Adena Jacobs is the Artistic Director of acclaimed Melbourne-based theatre company Fraught Outfit, which seeks to stage classical and biblical stories from a feminine perspective. Previous adaptations have included The Bacchae (‘extraordinary, overwhelming theatre’ – ABC) and The Book of Exodus (‘gobsmacking, brilliant’– The Melbourne Critique). She was Resident Director at Belvoir in Sydney, 2014-15. She comments: “This production of Salome is mythic, feminine and brutally contemporary. Imagined through Salome’s perspective, Strauss’s opera becomes a fever dream, a dark fantasy, and an examination of patriarchal power and control. My approach to Salome is through the lens of trauma; the ways in which cycles of violence have inscribed themselves on to the bodies and psyches of these characters.” 

Martyn Brabbins has emerged as one of the country’s leading conductors. In this, the first season he has fully programmed alongside Artistic Director Daniel Kramer, he will also conduct two more pieces, War Requiem and the world premiere of Iain Bell’s Jack the Ripper: The Women of Whitechapel.

Scottish mezzo-soprano Allison Cook, widely acclaimed for her ‘tour-de-force’ (Opera Magazine) performance as the Duchess of Argyll in the 2013 New York City Opera production of Powder Her Face and in the title role as Britten’s Phaedra at the Barbican, makes her ENO debut as well as her role debut in this production.

English bass David Soar sings the prophet Jokanaan, returning to ENO after singing his ‘first-rate’ (The Daily Telegraph) Animal Tamer and Athlete in 2016’sLulu. He also returns to ENO to sing Colline in La bohème later in the autumn. Northern Irish tenor Michael Colvin, previously seen at the Coliseum as the Painter in Lulu and as Bob Boles 2014’s Peter Grimes, sings Herod.

One of ENO’s most admired artists, Susan Bickley, sings Herodias, wife of Herod. Called ‘one of the greatest singers of our time’ (The Spectator), she has been seen on the ENO stage many times, most recently as Paulina in 2017’s premiere of The Winter’s Tale and as Eduige in Rodelinda, also in 2017. British tenor and former Glyndebourne Young Artist Stuart Jackson makes his house debut as Narraboth.

Mezzo-soprano Clare Presland sings Herodias’s page, having given a ‘beautifully considered’ (WhatsonStage) Hermia earlier in 2018 in A Midsummer Night’s Dream.

 

The Jews, Soldiers, and Nazarenes ensemble includes members of the award-winning ENO Chorus, continuing an ENO practice of featuring Chorus members in principal roles from the Studio Live programme. The cast is completed by Trevor Bowes as the Cappadocian and Ceferina Penny in her house debut as the Slave.
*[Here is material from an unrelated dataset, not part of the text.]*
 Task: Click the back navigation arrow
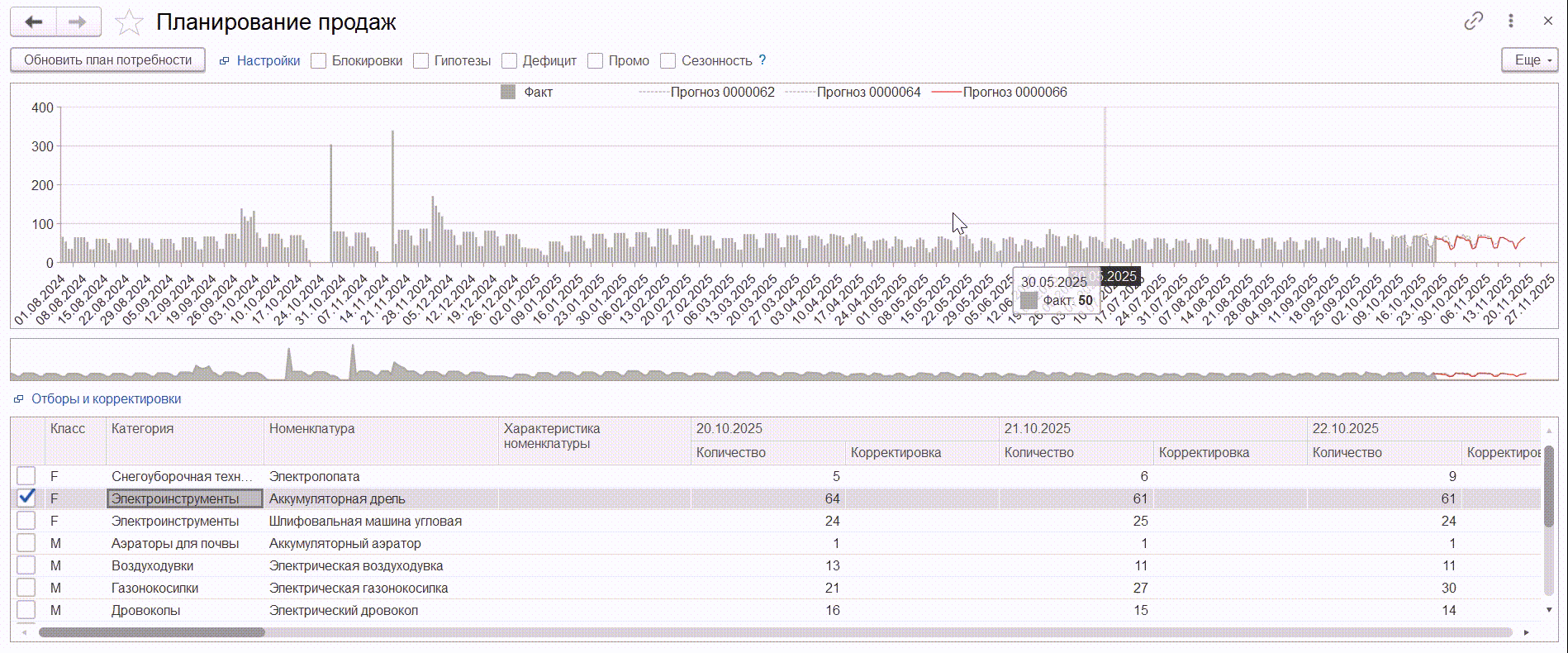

Multi-award-winning designer Marg Horwell makes her UK debut after a much-lauded career in Australian opera and theatre. Lighting design is by Lucy Carter, whose many awards and plaudits for work including Oil at the Almeida Theatre (2016) and ENO’s own The Dream of Gerontius at the Southbank Centre (2017) have made her one of London’s most sought-after lighting designers. Australian choreographer Melanie Lane completes this all-female creative team.

Salome opens on Friday 28 September at 7.30pm at the London Coliseum for 7 performances: 28 September 3, 6, 12,18, 23 October at 7.30pm and 20 October at 6.30pm.